Question

How do you find the asymptotes for `y= (3(x+5))/((x+1)(x+2))`?

Answer 1

Horizontal asymptotes: `x=-1 color(white)("XX")andcolor(white)("XX")x=-2`
Vertical asymptote: `y=0`

Explanation:

The denominator of `(3(x+5))/((x+1)(x+2))` will become `0` if `x=-1` or `x=-2`
This results in horizontal asymptotes at these locations (provided the numerator does not also go to `0`, which it doesn't in this case).

Since the degree of the denominator is greater than the degree of the numerator, as `xrarroo, yrarr0`,
providing the vertical asymptote `y=0`.
This could be made explicitly clear as
`color(white)("XXX")y=(3(x+5))/((x+1)(x+2))`

`color(white)("XXX")=(3x+15)/(x^2+3x+2)`

`color(white)("XXX")=(3+15/x)/(x+3+2/x)`

As `xrarroo` `15/xrarr0` and `2/xrarr0`

leaving `lim_(xrarroo) 3/(x+3)` with the constant numerator and the constant added in the denominator becoming less significant as `xrarroo`
So `lim_(xrarroo) 3/(x+3) rarr lim_(xrarroo)1/x rarr 0`

- [DATA ENTRIES]
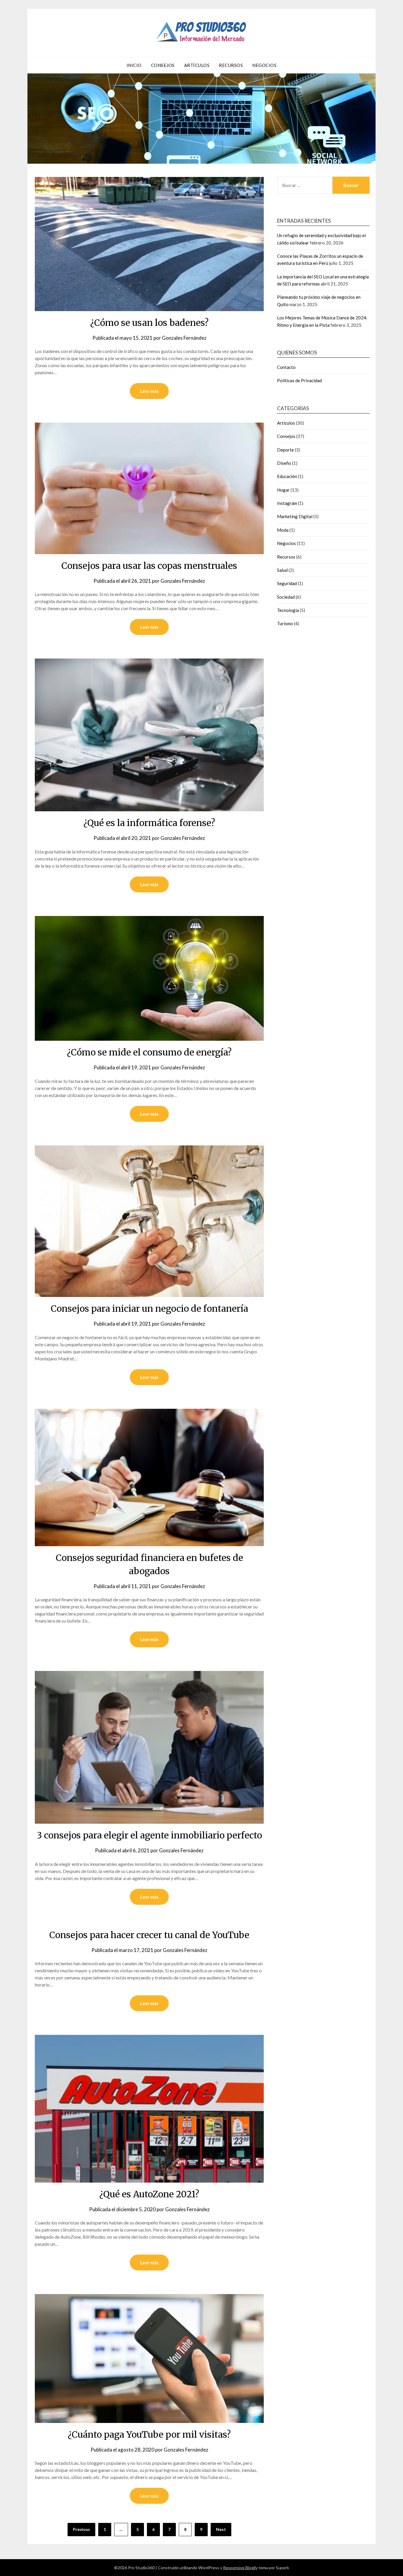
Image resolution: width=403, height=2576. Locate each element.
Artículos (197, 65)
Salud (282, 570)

--

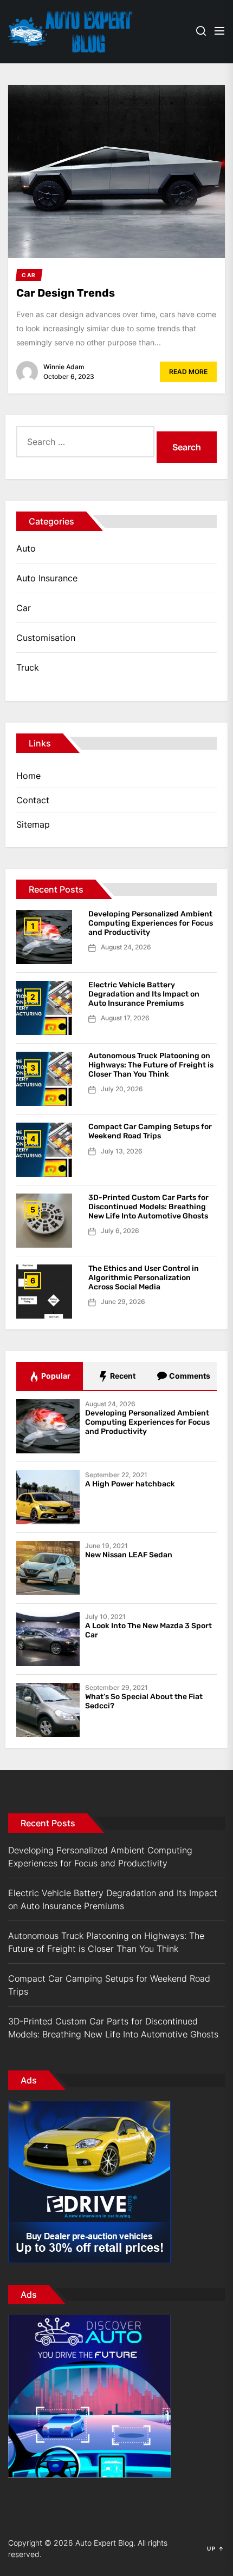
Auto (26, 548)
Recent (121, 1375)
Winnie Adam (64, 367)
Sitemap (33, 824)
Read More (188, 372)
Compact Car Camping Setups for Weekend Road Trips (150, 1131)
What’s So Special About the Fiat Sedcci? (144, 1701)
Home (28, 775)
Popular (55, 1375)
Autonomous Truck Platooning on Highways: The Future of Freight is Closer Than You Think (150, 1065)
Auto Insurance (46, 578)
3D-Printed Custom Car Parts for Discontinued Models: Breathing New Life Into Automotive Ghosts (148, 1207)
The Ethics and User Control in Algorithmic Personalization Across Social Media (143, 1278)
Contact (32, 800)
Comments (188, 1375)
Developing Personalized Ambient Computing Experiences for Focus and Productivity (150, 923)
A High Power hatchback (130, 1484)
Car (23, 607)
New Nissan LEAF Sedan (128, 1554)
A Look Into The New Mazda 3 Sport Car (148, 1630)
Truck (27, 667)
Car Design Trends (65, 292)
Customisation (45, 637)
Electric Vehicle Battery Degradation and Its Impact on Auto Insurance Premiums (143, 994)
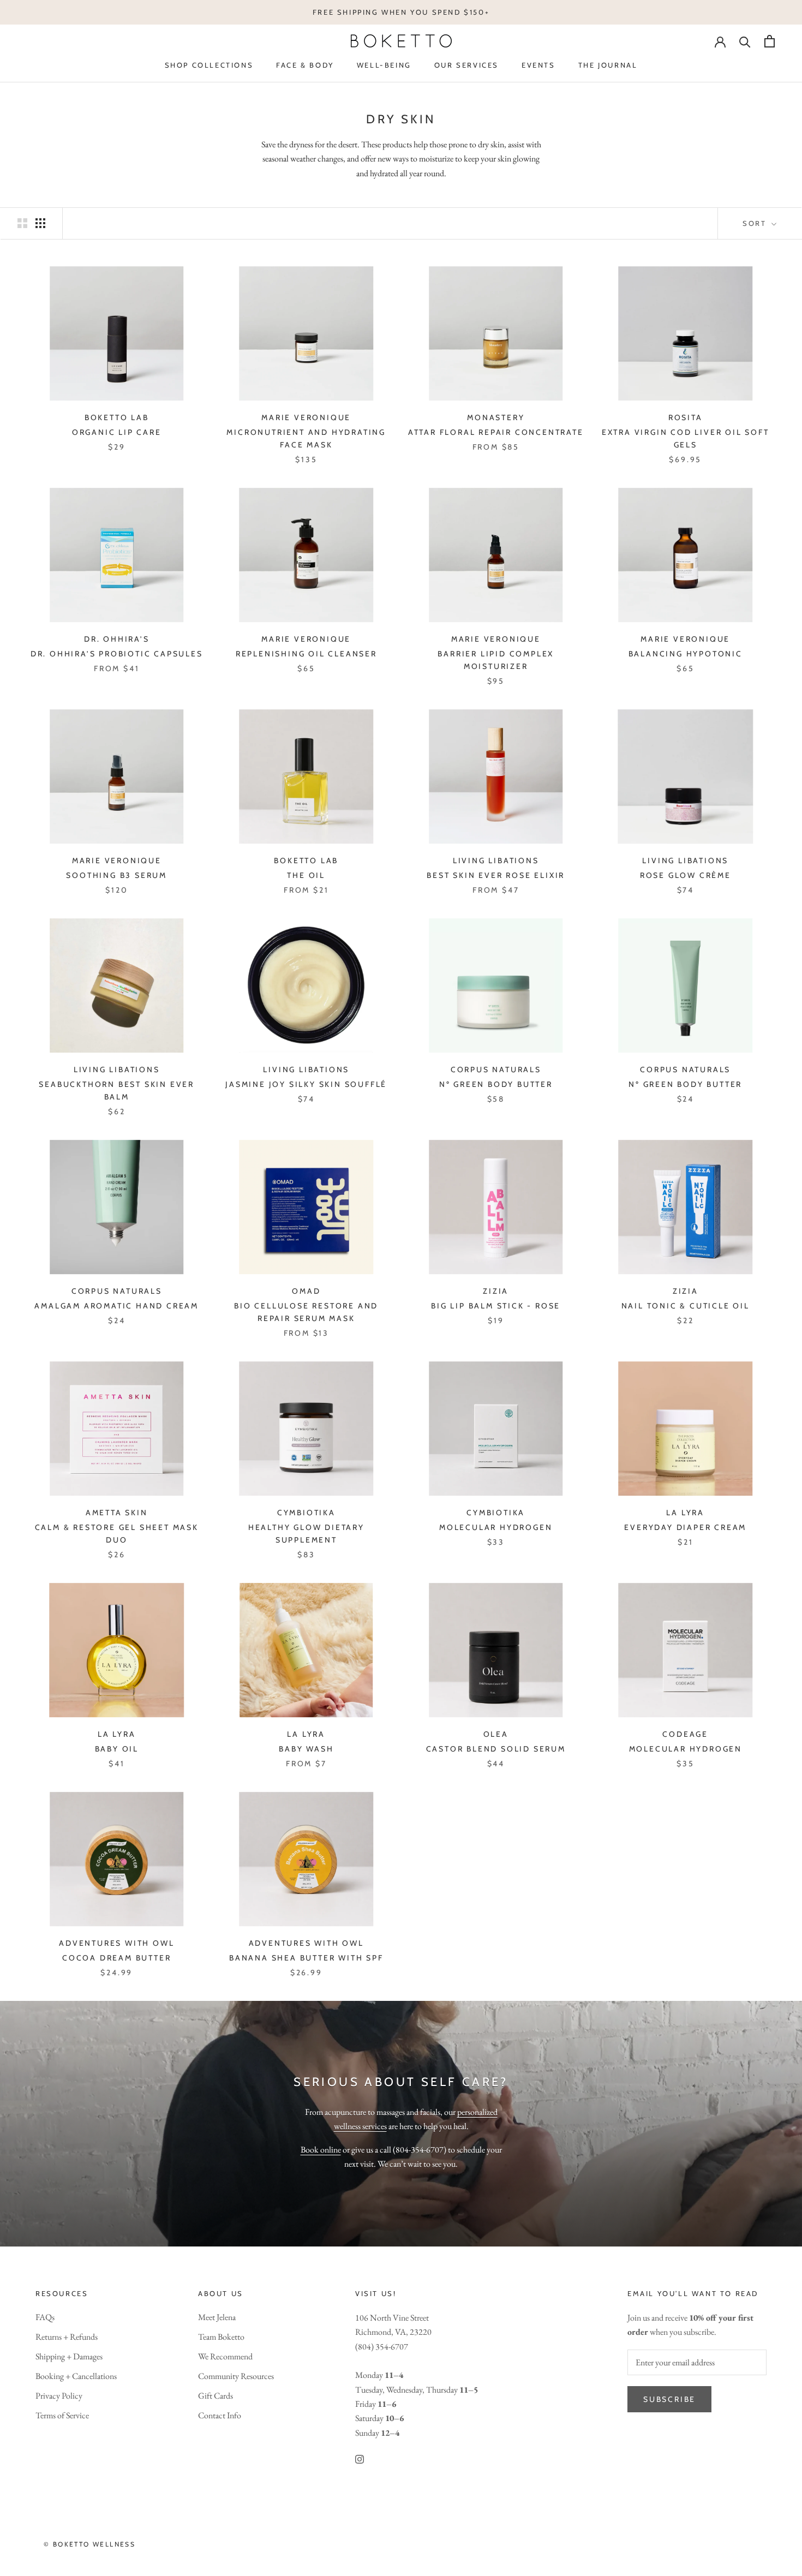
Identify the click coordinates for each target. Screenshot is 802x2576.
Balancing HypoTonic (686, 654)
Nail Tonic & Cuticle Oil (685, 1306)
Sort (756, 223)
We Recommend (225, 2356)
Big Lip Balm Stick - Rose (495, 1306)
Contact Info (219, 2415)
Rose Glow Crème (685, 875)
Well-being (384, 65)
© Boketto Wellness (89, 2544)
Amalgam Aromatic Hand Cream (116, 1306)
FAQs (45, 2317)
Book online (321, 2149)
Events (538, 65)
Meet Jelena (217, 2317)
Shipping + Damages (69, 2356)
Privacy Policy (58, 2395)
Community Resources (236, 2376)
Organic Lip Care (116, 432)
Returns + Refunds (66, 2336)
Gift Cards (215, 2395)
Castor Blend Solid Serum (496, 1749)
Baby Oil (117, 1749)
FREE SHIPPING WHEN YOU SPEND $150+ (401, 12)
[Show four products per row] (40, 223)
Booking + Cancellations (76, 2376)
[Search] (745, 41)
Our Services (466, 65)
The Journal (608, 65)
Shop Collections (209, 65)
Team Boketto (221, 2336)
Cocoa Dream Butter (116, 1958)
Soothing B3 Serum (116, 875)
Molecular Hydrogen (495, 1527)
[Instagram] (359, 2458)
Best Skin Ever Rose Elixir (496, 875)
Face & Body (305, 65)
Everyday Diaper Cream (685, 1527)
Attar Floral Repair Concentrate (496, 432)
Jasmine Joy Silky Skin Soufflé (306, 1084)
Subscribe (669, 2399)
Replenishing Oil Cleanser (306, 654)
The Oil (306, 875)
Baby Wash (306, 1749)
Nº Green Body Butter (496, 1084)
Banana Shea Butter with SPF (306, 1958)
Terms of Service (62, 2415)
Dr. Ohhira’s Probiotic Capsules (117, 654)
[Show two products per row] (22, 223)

- [WHAT TO WORK ON]
A: In the asymptote thread, what expanded fraction is y rewritten as before the numerator and denominator are divided by x?
B: Write out the part of the asymptote thread that opens with the words containing "The denominator of" and closes with "in this case).", copying it character for character.

- [RESULTS FOR THE EXERCISE]
A: (3x + 15)/(x^2 + 3x + 2)

B:
The denominator of `(3(x+5))/((x+1)(x+2))` will become `0` if `x=-1` or `x=-2`
This results in horizontal asymptotes at these locations (provided the numerator does not also go to `0`, which it doesn't in this case).